* _DATASET_
========================================
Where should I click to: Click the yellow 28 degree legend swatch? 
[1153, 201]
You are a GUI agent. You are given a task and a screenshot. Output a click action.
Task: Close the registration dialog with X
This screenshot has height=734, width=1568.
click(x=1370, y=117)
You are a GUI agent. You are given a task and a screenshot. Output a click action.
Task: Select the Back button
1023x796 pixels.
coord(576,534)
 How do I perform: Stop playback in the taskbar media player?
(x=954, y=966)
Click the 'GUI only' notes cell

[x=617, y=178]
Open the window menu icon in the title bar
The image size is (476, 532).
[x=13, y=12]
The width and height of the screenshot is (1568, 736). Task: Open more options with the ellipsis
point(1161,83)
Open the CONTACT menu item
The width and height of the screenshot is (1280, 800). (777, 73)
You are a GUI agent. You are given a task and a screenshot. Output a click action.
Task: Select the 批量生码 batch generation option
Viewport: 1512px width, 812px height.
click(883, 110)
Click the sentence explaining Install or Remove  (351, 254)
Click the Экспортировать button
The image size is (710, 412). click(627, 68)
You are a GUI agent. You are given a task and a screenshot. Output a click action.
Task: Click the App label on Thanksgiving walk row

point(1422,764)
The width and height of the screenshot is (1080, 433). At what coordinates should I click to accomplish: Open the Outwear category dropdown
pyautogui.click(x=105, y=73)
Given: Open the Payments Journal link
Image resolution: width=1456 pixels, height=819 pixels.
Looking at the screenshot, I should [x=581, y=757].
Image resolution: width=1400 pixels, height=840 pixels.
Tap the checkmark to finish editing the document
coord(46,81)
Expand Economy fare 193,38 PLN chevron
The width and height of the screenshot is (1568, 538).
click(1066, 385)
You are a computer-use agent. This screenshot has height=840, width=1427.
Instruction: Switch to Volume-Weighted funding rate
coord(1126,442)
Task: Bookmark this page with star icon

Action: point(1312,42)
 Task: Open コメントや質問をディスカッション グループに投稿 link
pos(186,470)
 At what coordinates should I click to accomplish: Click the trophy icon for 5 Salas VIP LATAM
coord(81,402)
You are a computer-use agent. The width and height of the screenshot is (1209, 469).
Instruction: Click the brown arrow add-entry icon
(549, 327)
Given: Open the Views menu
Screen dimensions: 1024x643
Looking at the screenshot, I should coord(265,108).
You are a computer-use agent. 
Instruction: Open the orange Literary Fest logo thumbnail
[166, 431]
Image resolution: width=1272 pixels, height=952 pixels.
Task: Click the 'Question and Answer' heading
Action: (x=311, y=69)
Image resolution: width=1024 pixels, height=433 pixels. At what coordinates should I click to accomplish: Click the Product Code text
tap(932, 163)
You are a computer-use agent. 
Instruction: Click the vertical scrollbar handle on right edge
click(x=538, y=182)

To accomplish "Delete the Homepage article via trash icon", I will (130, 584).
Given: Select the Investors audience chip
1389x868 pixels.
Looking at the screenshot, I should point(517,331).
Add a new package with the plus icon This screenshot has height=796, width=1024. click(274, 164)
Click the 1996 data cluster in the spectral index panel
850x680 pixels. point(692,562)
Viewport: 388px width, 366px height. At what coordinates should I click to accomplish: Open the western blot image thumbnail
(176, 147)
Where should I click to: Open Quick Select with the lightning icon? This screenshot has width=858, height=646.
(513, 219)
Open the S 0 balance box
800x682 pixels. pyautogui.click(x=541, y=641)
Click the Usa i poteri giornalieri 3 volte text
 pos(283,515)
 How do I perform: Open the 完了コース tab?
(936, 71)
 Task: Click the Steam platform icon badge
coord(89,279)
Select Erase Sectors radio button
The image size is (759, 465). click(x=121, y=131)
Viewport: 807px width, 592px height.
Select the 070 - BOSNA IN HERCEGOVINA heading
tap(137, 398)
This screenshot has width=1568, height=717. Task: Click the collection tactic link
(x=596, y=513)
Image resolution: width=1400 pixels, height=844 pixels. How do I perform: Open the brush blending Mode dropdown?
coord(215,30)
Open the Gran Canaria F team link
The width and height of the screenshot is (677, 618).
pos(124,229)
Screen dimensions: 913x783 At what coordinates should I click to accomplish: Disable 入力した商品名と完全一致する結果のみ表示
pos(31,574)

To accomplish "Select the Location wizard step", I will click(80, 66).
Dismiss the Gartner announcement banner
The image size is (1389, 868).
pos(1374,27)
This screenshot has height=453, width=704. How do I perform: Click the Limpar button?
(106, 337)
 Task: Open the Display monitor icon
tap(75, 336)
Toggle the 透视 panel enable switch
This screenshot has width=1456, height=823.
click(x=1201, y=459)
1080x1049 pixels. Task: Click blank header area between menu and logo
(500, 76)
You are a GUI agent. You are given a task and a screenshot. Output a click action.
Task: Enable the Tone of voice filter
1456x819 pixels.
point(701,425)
========================================
* _THE EXERCISE_
Can you give the material above as a JSON list of strings, one string per line, with blank lines left out?

* _ANSWER FOR THE TASK_
[
  "Where should I click to: Click the yellow 28 degree legend swatch? ",
  "[1153, 201]",
  "You are a GUI agent. You are given a task and a screenshot. Output a click action.",
  "Task: Close the registration dialog with X",
  "This screenshot has height=734, width=1568.",
  "click(x=1370, y=117)",
  "You are a GUI agent. You are given a task and a screenshot. Output a click action.",
  "Task: Select the Back button",
  "1023x796 pixels.",
  "coord(576,534)",
  " How do I perform: Stop playback in the taskbar media player?",
  "(x=954, y=966)",
  "Click the 'GUI only' notes cell",
  "[x=617, y=178]",
  "Open the window menu icon in the title bar",
  "The image size is (476, 532).",
  "[x=13, y=12]",
  "The width and height of the screenshot is (1568, 736). Task: Open more options with the ellipsis",
  "point(1161,83)",
  "Open the CONTACT menu item",
  "The width and height of the screenshot is (1280, 800). (777, 73)",
  "You are a GUI agent. You are given a task and a screenshot. Output a click action.",
  "Task: Select the 批量生码 batch generation option",
  "Viewport: 1512px width, 812px height.",
  "click(883, 110)",
  "Click the sentence explaining Install or Remove  (351, 254)",
  "Click the Экспортировать button",
  "The image size is (710, 412). click(627, 68)",
  "You are a GUI agent. You are given a task and a screenshot. Output a click action.",
  "Task: Click the App label on Thanksgiving walk row",
  "point(1422,764)",
  "The width and height of the screenshot is (1080, 433). At what coordinates should I click to accomplish: Open the Outwear category dropdown",
  "pyautogui.click(x=105, y=73)",
  "Given: Open the Payments Journal link",
  "Image resolution: width=1456 pixels, height=819 pixels.",
  "Looking at the screenshot, I should [x=581, y=757].",
  "Image resolution: width=1400 pixels, height=840 pixels.",
  "Tap the checkmark to finish editing the document",
  "coord(46,81)",
  "Expand Economy fare 193,38 PLN chevron",
  "The width and height of the screenshot is (1568, 538).",
  "click(1066, 385)",
  "You are a computer-use agent. This screenshot has height=840, width=1427.",
  "Instruction: Switch to Volume-Weighted funding rate",
  "coord(1126,442)",
  "Task: Bookmark this page with star icon",
  "Action: point(1312,42)",
  " Task: Open コメントや質問をディスカッション グループに投稿 link",
  "pos(186,470)",
  " At what coordinates should I click to accomplish: Click the trophy icon for 5 Salas VIP LATAM",
  "coord(81,402)",
  "You are a computer-use agent. The width and height of the screenshot is (1209, 469).",
  "Instruction: Click the brown arrow add-entry icon",
  "(549, 327)",
  "Given: Open the Views menu",
  "Screen dimensions: 1024x643",
  "Looking at the screenshot, I should coord(265,108).",
  "You are a computer-use agent. ",
  "Instruction: Open the orange Literary Fest logo thumbnail",
  "[166, 431]",
  "Image resolution: width=1272 pixels, height=952 pixels.",
  "Task: Click the 'Question and Answer' heading",
  "Action: (x=311, y=69)",
  "Image resolution: width=1024 pixels, height=433 pixels. At what coordinates should I click to accomplish: Click the Product Code text",
  "tap(932, 163)",
  "You are a computer-use agent. ",
  "Instruction: Click the vertical scrollbar handle on right edge",
  "click(x=538, y=182)",
  "To accomplish \"Delete the Homepage article via trash icon\", I will (130, 584).",
  "Given: Select the Investors audience chip",
  "1389x868 pixels.",
  "Looking at the screenshot, I should point(517,331).",
  "Add a new package with the plus icon This screenshot has height=796, width=1024. click(274, 164)",
  "Click the 1996 data cluster in the spectral index panel",
  "850x680 pixels. point(692,562)",
  "Viewport: 388px width, 366px height. At what coordinates should I click to accomplish: Open the western blot image thumbnail",
  "(176, 147)",
  "Where should I click to: Open Quick Select with the lightning icon? This screenshot has width=858, height=646.",
  "(513, 219)",
  "Open the S 0 balance box",
  "800x682 pixels. pyautogui.click(x=541, y=641)",
  "Click the Usa i poteri giornalieri 3 volte text",
  " pos(283,515)",
  " How do I perform: Open the 完了コース tab?",
  "(936, 71)",
  " Task: Click the Steam platform icon badge",
  "coord(89,279)",
  "Select Erase Sectors radio button",
  "The image size is (759, 465). click(x=121, y=131)",
  "Viewport: 807px width, 592px height.",
  "Select the 070 - BOSNA IN HERCEGOVINA heading",
  "tap(137, 398)",
  "This screenshot has width=1568, height=717. Task: Click the collection tactic link",
  "(x=596, y=513)",
  "Image resolution: width=1400 pixels, height=844 pixels. How do I perform: Open the brush blending Mode dropdown?",
  "coord(215,30)",
  "Open the Gran Canaria F team link",
  "The width and height of the screenshot is (677, 618).",
  "pos(124,229)",
  "Screen dimensions: 913x783 At what coordinates should I click to accomplish: Disable 入力した商品名と完全一致する結果のみ表示",
  "pos(31,574)",
  "To accomplish \"Select the Location wizard step\", I will click(80, 66).",
  "Dismiss the Gartner announcement banner",
  "The image size is (1389, 868).",
  "pos(1374,27)",
  "This screenshot has height=453, width=704. How do I perform: Click the Limpar button?",
  "(106, 337)",
  " Task: Open the Display monitor icon",
  "tap(75, 336)",
  "Toggle the 透视 panel enable switch",
  "This screenshot has width=1456, height=823.",
  "click(x=1201, y=459)",
  "1080x1049 pixels. Task: Click blank header area between menu and logo",
  "(500, 76)",
  "You are a GUI agent. You are given a task and a screenshot. Output a click action.",
  "Task: Enable the Tone of voice filter",
  "1456x819 pixels.",
  "point(701,425)"
]